= Supplemental type certificate =

Document of approval for modifications or repairs to an aircraft

A supplemental type certificate (STC) originally issued in 1960 by the Federal Aviation Administration (FAA)

A supplemental type certificate (STC) is a civil aviation authority-approved major modification or repair to an existing type certified aircraft, engine or propeller. As it adds to the existing type certificate, it is deemed "supplemental". In the United States issuance of such certificates is under the purview of the Federal Aviation Administration (FAA).

The determination of whether a proposed change in design, power, thrust, or weight to an existing type certified aircraft, engine, or propeller is acceptable under a STC is proposed by the design holder, and subjected to the approval of the local civil aviation authority. In the case of the USA, for example, that authority is the FAA, and if the FAA finds that the proposed changes are too substantial, a new type certificate will be required under 14 CFR 21.19. In this case, a substantially complete investigation of compliance with the applicable regulations will be required.

==Advantages==
Some civil aviation authorities also issue Limited or LSTCs that are only applicable to a single aircraft or small number of specific serial numbers.

==Regulation==
The United States regulations for STCs are found at 14 CFR 21.111.

The European Union regulations for STCs are found Commission Regulation (EU) No 748/2012 of 3 August 2012 as amended, Part-21, Subpart E et seq.

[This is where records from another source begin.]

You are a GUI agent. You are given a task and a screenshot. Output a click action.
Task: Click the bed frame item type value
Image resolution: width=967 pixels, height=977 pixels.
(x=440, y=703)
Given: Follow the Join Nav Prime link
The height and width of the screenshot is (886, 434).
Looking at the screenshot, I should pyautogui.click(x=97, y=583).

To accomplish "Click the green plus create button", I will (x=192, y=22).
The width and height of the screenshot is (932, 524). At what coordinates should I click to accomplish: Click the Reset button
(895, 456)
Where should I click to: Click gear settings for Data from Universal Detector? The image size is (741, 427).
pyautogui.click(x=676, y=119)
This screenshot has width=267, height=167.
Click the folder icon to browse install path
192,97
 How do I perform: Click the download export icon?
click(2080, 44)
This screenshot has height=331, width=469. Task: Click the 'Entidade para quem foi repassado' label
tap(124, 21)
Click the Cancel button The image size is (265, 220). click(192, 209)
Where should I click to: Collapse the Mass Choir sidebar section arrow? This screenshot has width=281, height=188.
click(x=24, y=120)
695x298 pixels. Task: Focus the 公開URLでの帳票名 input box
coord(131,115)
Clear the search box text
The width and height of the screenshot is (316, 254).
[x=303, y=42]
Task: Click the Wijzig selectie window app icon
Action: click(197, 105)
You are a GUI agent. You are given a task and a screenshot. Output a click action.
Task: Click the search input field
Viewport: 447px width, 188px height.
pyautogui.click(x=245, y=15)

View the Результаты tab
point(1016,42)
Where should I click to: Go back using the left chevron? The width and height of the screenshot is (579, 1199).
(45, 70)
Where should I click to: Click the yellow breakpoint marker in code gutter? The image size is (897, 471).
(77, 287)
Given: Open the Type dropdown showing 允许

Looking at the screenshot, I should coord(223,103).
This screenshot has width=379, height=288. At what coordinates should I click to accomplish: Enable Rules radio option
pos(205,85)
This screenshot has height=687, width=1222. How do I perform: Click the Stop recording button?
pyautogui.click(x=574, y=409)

In 2010 at the US/Europe International Aviation Safety Conference, Eurocopter discussed concerns about potential risks with, and incompatibilities in, STCs. In response the Modification and Replacement Parts Association (MARPA) highlighted the success that the Parts Manufacturer Approval (PMA) industry had experienced in implementing Continued Operational Safety (COS) programs for the prediction and proactive addressing of hazards.